Government affairs specialist Jeff Rothblum vibe-coded an app for tackling tedious data entry with security in mind. He thought about what information the app holds, how sensitive it is, and what could happen if it got out. His approach is striking because it’s so rare, and because the ground beneath us is shifting so quickly.

While working as head of government affairs and strategy at Lilt, he had to submit input forms to various government committees. No two forms are alike, so lobbyists may submit dozens or even hundreds in a six-week period. After eight 75-hour weeks and a layoff, he built a tool in case he ever had to do it again. The app scrapes links and due dates into a single dashboard and uses an LLM to prepopulate each form, so users only need to review and edit before submitting.

He was well aware of the risk because he didn’t write his own code. “The last time I wrote code was probably in undergrad in 2006 writing Fortran to analyze fluid flows as an aerospace engineer,” Rothblum told The Verge. The biggest risk is that companies could inadvertently leak strategies or sensitive lobbying rationale. He mitigates this by running regular security reviews in Claude, keeping user data local, and building toward stricter retention safeguards.

He has vibe-coded his app to clear the browser and is upfront about data being sent to Claude, linking to its retention policy. He’s working on a version where nothing a user types is stored by AI, even briefly, and a separate version that lets users route everything through their own LLM.

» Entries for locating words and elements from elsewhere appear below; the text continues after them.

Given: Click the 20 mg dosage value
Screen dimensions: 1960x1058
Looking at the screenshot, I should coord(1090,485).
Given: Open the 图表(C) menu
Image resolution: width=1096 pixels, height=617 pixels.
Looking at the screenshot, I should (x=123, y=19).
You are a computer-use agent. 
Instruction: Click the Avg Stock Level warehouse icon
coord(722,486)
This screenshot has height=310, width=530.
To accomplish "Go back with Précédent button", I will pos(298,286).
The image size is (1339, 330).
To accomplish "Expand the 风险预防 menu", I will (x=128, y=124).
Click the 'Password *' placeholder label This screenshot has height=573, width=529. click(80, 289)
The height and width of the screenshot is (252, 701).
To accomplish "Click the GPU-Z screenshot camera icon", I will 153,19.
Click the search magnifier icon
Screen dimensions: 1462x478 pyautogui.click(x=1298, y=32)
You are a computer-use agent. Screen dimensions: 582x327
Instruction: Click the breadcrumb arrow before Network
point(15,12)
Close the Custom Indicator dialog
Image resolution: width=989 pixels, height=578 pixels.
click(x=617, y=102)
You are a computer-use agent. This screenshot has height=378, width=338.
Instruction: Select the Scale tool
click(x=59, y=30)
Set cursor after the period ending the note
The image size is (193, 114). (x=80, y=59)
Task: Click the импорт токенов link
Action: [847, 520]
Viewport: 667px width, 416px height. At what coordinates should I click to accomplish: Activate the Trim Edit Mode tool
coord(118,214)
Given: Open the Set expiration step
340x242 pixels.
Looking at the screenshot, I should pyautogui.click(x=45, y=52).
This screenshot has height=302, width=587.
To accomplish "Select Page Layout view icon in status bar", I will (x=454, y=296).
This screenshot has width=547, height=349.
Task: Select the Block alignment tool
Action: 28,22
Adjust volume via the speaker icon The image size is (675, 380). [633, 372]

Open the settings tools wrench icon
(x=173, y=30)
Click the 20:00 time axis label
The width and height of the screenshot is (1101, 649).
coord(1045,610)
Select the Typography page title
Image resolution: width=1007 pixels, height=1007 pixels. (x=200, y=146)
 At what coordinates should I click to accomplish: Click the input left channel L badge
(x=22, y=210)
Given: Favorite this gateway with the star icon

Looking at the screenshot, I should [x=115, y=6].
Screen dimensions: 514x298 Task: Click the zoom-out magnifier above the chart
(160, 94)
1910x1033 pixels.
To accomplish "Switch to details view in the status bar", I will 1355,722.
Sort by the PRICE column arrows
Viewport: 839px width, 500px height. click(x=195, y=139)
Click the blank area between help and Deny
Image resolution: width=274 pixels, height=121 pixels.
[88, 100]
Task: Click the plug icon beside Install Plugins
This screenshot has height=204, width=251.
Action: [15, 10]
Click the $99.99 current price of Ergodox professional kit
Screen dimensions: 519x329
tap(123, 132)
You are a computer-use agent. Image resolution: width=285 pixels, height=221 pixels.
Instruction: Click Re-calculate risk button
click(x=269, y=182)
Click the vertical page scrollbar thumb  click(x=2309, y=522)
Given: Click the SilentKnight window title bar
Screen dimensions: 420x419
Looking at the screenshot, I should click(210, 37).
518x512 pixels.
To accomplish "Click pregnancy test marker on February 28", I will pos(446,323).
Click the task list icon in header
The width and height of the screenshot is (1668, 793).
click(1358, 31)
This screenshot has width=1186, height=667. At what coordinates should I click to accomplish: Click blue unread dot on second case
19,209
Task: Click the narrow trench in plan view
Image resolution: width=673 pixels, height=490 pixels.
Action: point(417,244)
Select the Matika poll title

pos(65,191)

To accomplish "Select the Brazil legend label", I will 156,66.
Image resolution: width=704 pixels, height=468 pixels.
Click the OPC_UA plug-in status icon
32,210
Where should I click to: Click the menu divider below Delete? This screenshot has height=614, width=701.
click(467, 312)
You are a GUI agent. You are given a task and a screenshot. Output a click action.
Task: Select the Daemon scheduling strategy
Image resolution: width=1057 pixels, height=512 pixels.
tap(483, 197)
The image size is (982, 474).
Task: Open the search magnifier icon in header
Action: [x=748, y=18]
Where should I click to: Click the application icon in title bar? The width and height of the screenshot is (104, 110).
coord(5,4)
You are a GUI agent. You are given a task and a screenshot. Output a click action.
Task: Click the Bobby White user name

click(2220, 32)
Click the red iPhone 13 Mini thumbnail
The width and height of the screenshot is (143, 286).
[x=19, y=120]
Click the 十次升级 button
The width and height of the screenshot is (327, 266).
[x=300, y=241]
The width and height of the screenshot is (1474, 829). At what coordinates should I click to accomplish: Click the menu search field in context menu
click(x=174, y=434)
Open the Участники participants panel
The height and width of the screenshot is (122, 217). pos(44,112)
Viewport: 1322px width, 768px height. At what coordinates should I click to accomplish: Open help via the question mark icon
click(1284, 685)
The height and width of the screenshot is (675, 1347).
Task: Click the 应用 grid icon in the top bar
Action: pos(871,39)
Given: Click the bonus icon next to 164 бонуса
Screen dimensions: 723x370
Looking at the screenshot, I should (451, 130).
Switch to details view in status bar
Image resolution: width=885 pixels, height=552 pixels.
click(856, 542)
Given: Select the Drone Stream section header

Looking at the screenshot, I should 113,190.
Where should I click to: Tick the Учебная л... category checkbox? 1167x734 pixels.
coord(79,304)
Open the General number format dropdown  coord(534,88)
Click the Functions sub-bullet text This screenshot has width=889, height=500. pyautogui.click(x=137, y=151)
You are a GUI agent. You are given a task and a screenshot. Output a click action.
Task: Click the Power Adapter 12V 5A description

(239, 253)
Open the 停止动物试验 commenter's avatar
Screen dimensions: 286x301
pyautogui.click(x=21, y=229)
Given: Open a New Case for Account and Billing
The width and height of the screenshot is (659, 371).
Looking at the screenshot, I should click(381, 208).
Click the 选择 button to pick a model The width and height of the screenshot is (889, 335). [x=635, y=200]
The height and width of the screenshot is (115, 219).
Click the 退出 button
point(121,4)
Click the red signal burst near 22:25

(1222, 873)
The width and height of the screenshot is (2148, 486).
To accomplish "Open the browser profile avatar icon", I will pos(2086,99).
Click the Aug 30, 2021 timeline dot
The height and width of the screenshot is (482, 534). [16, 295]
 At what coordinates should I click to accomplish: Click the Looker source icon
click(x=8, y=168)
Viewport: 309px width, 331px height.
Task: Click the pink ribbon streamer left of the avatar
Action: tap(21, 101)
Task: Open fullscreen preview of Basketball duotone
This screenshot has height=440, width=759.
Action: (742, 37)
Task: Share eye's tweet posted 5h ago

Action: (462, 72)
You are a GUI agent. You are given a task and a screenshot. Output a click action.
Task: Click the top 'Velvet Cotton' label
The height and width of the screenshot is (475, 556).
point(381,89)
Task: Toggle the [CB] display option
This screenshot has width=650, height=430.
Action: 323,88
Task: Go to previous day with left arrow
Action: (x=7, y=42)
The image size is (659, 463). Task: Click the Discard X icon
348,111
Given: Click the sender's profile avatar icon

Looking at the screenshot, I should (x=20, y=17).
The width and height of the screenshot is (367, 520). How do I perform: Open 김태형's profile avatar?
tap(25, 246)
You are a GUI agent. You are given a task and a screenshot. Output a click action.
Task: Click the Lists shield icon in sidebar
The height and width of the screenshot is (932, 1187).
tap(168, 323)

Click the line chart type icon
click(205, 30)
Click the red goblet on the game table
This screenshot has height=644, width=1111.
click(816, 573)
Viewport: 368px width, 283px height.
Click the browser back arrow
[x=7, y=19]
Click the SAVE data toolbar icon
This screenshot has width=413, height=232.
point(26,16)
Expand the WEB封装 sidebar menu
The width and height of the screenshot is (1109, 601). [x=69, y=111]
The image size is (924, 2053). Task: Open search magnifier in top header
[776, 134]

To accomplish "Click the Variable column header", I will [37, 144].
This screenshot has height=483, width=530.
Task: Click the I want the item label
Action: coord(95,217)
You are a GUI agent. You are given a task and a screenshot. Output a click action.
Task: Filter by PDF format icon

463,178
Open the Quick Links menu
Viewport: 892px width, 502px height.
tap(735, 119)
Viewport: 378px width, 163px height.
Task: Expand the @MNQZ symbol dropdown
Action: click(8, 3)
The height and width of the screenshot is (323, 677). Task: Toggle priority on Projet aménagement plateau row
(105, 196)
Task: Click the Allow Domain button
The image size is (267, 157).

While Rothblum has thought of building a broader lobbying intelligence tool, he says if he starts working with more sensitive data, he intends to pay a security engineer four to five figures to review his code. “I’m happy with open-source stuff and I’m happy with ephemeral stuff, but everything else kind of scares me,” he says.

Having a human expert review code is ideal, but Cable says that’s becoming a bottleneck. The open question is what the world looks like when most code ships without any human reading it and how we secure that world.

For now, the answer for the rest of us is smaller and more within reach: Vibe-code the app of your dreams, but think through what data the app stores and has access to and what could go wrong. Ask it to build with security in mind, and run code reviews after each change, including the patches the AI writes itself. Pay extra close attention before moving it from your own device into the cloud or giving it access to sensitive data or accounts. The difference between a fun project and a horror story starts with knowing what questions to ask.